Who doesn’t love a great review game? Search for Gold, Trasketball, Eggspert, Group Fai-Tao — share your game ideas, and make my list grow. Kids are engaged. Excitement is high. Academic content swirls through the air. If my role in the game is low key, these are the days I leave with a light step. Game Day = Beautiful Day.
Yet sadly, review games rarely get prime time in my class anymore.
In spite of my review game adoration, I finally had to admit my students’** test scores in the last couple of semesters failed to be positively impacted by a full period, day-before-the-test, review game. Perhaps the application-level test content is to blame. Maybe it’s the batch of students. Perhaps students get a false sense of being prepared and then fail to study at home. Perhaps on the day before a test critical time is lost on the game elements or on questions students may not need to practice. Maybe I just stink at game administration. I wish I knew. (Send me your tips or action research.)

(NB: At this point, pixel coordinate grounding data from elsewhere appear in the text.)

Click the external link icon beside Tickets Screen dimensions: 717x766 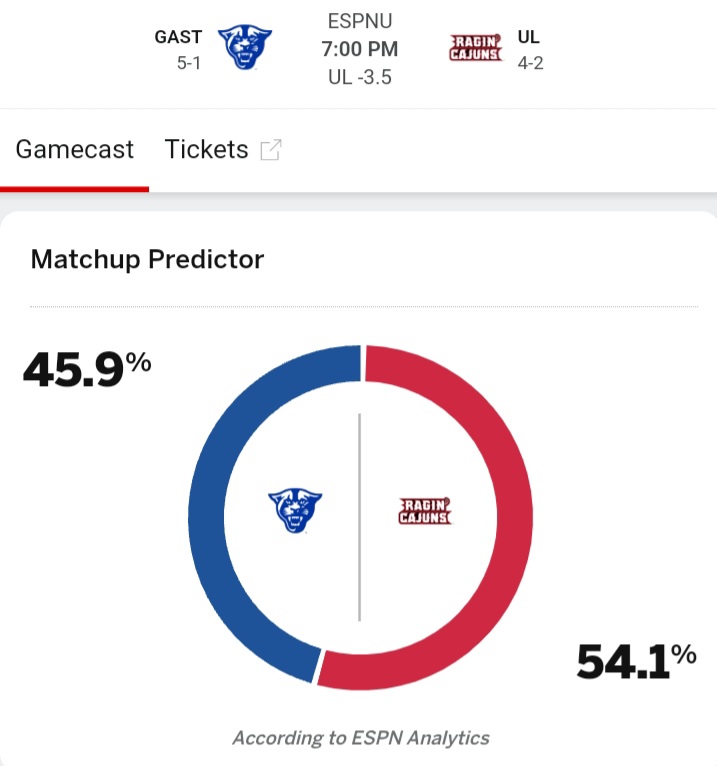coord(270,150)
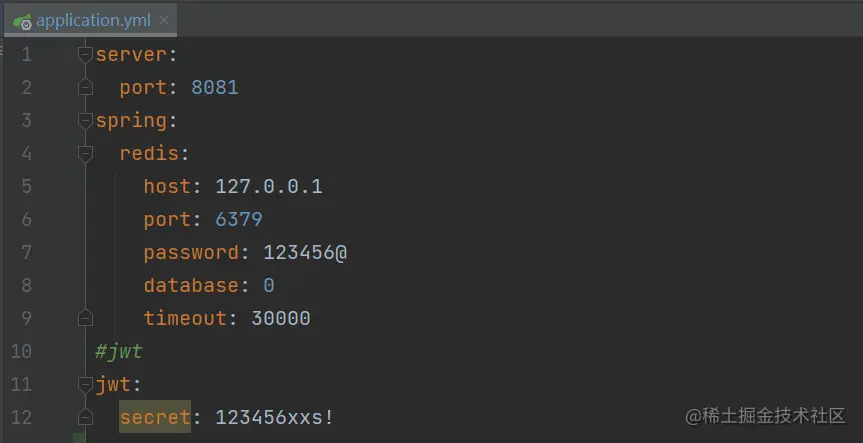Click fold end marker on line 2
The image size is (863, 443).
tap(85, 87)
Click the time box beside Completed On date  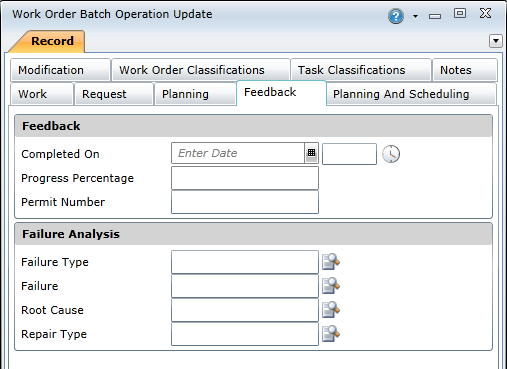349,154
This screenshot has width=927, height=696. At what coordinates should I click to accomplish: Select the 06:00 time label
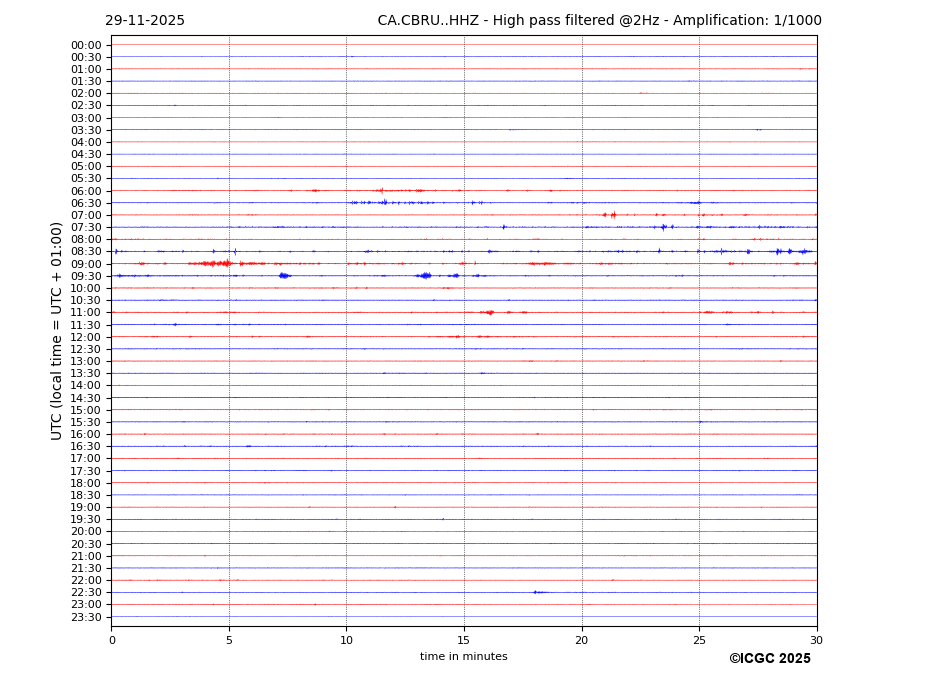click(x=85, y=191)
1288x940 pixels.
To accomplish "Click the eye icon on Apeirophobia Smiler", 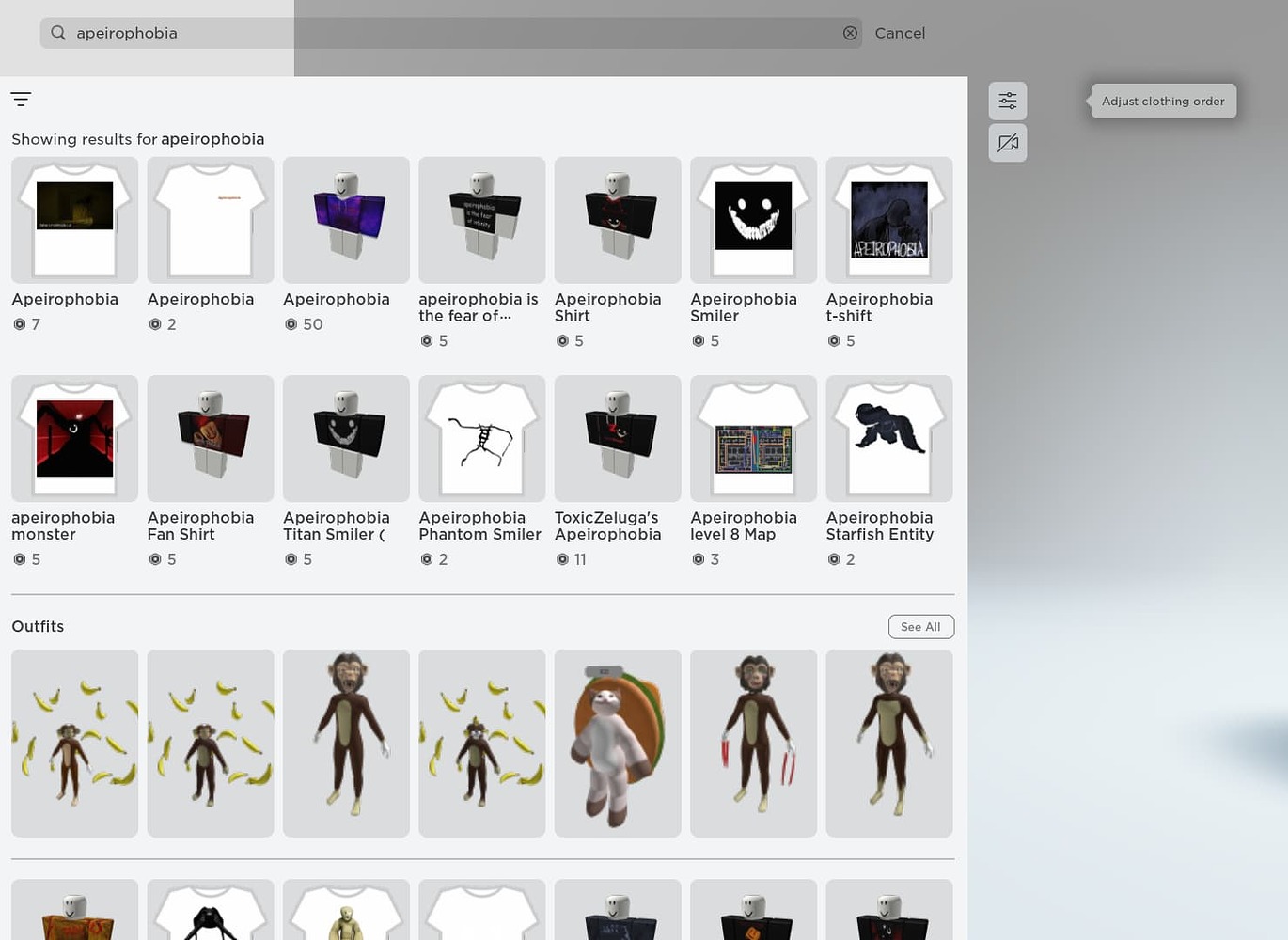I will [698, 341].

In the mean time, if boosted assessment scores are the goal, a day of pure skill-based differentiation has proven effective with my students**. Differentiation is such a broad topic, taking a million forms in the classroom. This particular recipe for
disaster results calls for three to four main groups completing tasks tailored to their deficits/strengths.
Differentiated Review Day was yesterday; the skill set: Solving quadratic equations using multiple methods. A formative assessment provided the baseline data to create the tasks and assign a portion of the groups. The rest assigned themselves by matching academic needs to the options given. The highest tier self-paced through a SAS Curriculum Pathways interactive applet (great resource for tons of subject areas). The feeder group worked autonomously on a Quadratic Equations Practice Guide. Group 3 started with a Quadratic Formula remedial worksheet and eventually joined the feeder group. Others joined a pull-out session at the board working on student-identified problems. As these students became more proficient, they bailed and advanced to the practice guide.
Now,let’s be clear. Differentiated Day = My Headache Day. Talk about earning your money!
Here are a few standards of operation for survival:
Demand student buy-in before ever starting. Differentiation is by nature difficult; without student cooperation it hits the level of nightmare.
Pull-out groups have to be a student’s choice. Remove student choice and waste time convincing students of the placement and need to embrace the help. When I remove the stigma of being designated low, most students I would have chosen for the teacher tutorial group place themselves there.
Set a priority. The pull-out group always gets my priority. Already confused and frustrated, they deserve my time and full attention. If I try to meet everyone’s needs while differentiating, I start hopping from student to student. It’s the pull-out group that gets disjointed explanations and completely shafted. Other students can find alternate sources of help or pick up the next worksheet on their own, because I …
Set-up a system that removes some of the teacher roles. Why not let technology or a well-designed worksheet with a built-in answer system give students the immediate feedback that they need? Depend on (and trust) student cooperation for classroom management. Set boundaries that promote a successful learning experience for all. Redefine the boundaries mid-stream if the water seems a little turbulent. Two minutes of solo work for all but the tutorial group works wonders. (This is normally followed by a request for 90% solo work.)
The end result: Test results that don’t give me a second headache. May the day of effective review games return to my classroom soon. Until then, the Differentiated Review Day will get some stage time.